Re: __builtin_memcpy behavior


Toke Høiland-Jørgensen
 

"Tristan Mayfield" <mayfieldtristan@...> writes:

Thank you to both Andrii and Toke! It's been extremely helpful to read
your responses. Having conversations like these really helps me when I
go into the source code and try to understand the overall intent of
it. I'm going to try and summarize the conversation to confirm my
understanding.

bpf_probe_read() will read any valid kernel memory (nothing new here).
If the memory is already available to be read in the program (e.g. in
tracepoint args), then __builtin_memcpy can be used and will
potentially throw attach-time errors if reading structs incorrectly
(for some reason I don't think we clarified).
OK, I'll try to explain this one:

Think of __builtin_memcpy() as a macro: it just compiles down to regular
program instructions copying the memory (i.e., these two are roughly
equivalent, modulo any optimisations the compiler might make):

x = y;
__builtin_memcpy(&x, &y, sizeof(x));

The verifier will check the resulting memory access instructions, to
make sure you're not reading or writing out of bounds for whatever
variable you're reading from / writing to. E.g., if you're reading from
a context pointer, the verifier will know the size of the context object
and make sure you only dereference up to the memory address ctx +
sizeof(*ctx).

CO-RE can guarantee valid memory reads because of the nature of being
able to check offsets and relocations at load time rather than attach
time or just returning garbage data with no errors.
Yes, that's basically what it boils down to. It works like this: What
CO-RE does (for structs) is add some more information to the compiled
binary so that you can reference struct members by name instead of
memory offset.

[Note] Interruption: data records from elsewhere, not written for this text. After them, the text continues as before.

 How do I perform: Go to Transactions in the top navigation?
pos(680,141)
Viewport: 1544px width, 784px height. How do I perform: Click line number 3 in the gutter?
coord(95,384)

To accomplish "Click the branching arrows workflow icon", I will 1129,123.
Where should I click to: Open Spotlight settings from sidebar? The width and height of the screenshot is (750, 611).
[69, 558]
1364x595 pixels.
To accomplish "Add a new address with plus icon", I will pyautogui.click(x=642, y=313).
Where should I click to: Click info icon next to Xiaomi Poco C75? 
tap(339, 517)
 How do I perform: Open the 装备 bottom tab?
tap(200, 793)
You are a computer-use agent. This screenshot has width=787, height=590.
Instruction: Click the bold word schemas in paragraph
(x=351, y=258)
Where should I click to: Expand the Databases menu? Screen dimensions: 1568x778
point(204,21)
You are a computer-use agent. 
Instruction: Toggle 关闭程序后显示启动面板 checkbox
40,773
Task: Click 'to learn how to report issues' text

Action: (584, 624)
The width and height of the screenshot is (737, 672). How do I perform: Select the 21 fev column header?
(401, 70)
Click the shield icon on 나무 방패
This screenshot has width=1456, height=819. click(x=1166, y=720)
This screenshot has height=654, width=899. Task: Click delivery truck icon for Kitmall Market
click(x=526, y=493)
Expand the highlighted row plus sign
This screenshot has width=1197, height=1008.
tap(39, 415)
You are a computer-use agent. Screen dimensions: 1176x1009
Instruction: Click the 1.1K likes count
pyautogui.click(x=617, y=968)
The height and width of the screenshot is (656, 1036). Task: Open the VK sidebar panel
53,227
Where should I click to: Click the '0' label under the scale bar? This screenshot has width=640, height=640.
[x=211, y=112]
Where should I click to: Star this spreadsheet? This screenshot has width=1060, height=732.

So, normally if you write:

x = y->z;

that will compile to a load from 'y + offsetof(typeof(y), z)', with the
offset being computed at compile time. When you add the
preserve_access_index attribute, clang will record a relocation that
says you wanted the member named 'z' (and its type) by way of the BTF
information. libbpf will read that at load time, and compute a new
'offsetof(typeof(y), z)' for the struct member as it exists in the
running kernel, so that if the layout has changed, you'll still get the
right offset. The load instruction in the byte code is then rewritten
with this new offset.

This means that by the time the bytecode is loaded into the kernel, it
has already been rewritten, so the kernel bounds check is still the same
- it'll just check that the memory you read is inside the size of the
structure; but because the offsets have been fixed up, the end result
you won't get out-of-bound errors - i.e., you might say that passing the
bounds check is an implicit effect of the CO-RE rewriting.